#### [PROBLEM TO WORK ON]
Please rewrite all the records below, swapping "Viewport" for "Window" and leaving everything else unchanged.

#### [LISTED ENTRIES]

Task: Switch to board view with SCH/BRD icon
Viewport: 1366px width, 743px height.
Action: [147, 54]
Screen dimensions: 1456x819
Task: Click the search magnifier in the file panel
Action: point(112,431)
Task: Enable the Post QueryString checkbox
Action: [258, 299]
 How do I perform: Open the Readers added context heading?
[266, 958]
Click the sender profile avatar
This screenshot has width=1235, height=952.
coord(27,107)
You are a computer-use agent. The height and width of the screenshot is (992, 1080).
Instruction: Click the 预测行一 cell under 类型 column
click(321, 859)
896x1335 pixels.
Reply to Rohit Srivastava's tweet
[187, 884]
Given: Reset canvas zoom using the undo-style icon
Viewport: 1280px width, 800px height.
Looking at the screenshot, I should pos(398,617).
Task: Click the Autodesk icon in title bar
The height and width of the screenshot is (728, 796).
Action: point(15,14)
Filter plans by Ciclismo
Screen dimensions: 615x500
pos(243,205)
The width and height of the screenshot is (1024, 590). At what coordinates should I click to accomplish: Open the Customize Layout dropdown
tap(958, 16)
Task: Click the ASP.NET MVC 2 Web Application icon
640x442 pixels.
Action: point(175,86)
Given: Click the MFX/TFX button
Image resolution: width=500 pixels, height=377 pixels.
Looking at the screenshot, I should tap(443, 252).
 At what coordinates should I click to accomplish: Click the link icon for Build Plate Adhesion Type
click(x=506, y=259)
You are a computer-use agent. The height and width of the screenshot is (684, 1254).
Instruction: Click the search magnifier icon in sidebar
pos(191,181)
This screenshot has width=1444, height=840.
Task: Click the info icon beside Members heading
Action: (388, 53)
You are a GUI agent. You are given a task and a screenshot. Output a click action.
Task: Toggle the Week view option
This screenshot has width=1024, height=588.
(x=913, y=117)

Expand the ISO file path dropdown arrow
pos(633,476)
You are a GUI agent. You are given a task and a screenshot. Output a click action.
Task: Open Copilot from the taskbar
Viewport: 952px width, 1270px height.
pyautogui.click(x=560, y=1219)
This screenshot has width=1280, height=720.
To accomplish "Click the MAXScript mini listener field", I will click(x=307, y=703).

#### [REPLY]
Task: Switch to board view with SCH/BRD icon
Window: 1366px width, 743px height.
Action: [147, 54]
Screen dimensions: 1456x819
Task: Click the search magnifier in the file panel
Action: point(112,431)
Task: Enable the Post QueryString checkbox
Action: [258, 299]
 How do I perform: Open the Readers added context heading?
[266, 958]
Click the sender profile avatar
This screenshot has width=1235, height=952.
coord(27,107)
You are a computer-use agent. The height and width of the screenshot is (992, 1080).
Instruction: Click the 预测行一 cell under 类型 column
click(321, 859)
896x1335 pixels.
Reply to Rohit Srivastava's tweet
[187, 884]
Given: Reset canvas zoom using the undo-style icon
Window: 1280px width, 800px height.
Looking at the screenshot, I should pos(398,617).
Task: Click the Autodesk icon in title bar
The height and width of the screenshot is (728, 796).
Action: point(15,14)
Filter plans by Ciclismo
Screen dimensions: 615x500
pos(243,205)
The width and height of the screenshot is (1024, 590). At what coordinates should I click to accomplish: Open the Customize Layout dropdown
tap(958, 16)
Task: Click the ASP.NET MVC 2 Web Application icon
640x442 pixels.
Action: point(175,86)
Given: Click the MFX/TFX button
Image resolution: width=500 pixels, height=377 pixels.
Looking at the screenshot, I should tap(443, 252).
 At what coordinates should I click to accomplish: Click the link icon for Build Plate Adhesion Type
click(x=506, y=259)
You are a computer-use agent. The height and width of the screenshot is (684, 1254).
Instruction: Click the search magnifier icon in sidebar
pos(191,181)
This screenshot has width=1444, height=840.
Task: Click the info icon beside Members heading
Action: (388, 53)
You are a GUI agent. You are given a task and a screenshot. Output a click action.
Task: Toggle the Week view option
This screenshot has width=1024, height=588.
(x=913, y=117)

Expand the ISO file path dropdown arrow
pos(633,476)
You are a GUI agent. You are given a task and a screenshot. Output a click action.
Task: Open Copilot from the taskbar
Window: 952px width, 1270px height.
pyautogui.click(x=560, y=1219)
This screenshot has width=1280, height=720.
To accomplish "Click the MAXScript mini listener field", I will click(x=307, y=703).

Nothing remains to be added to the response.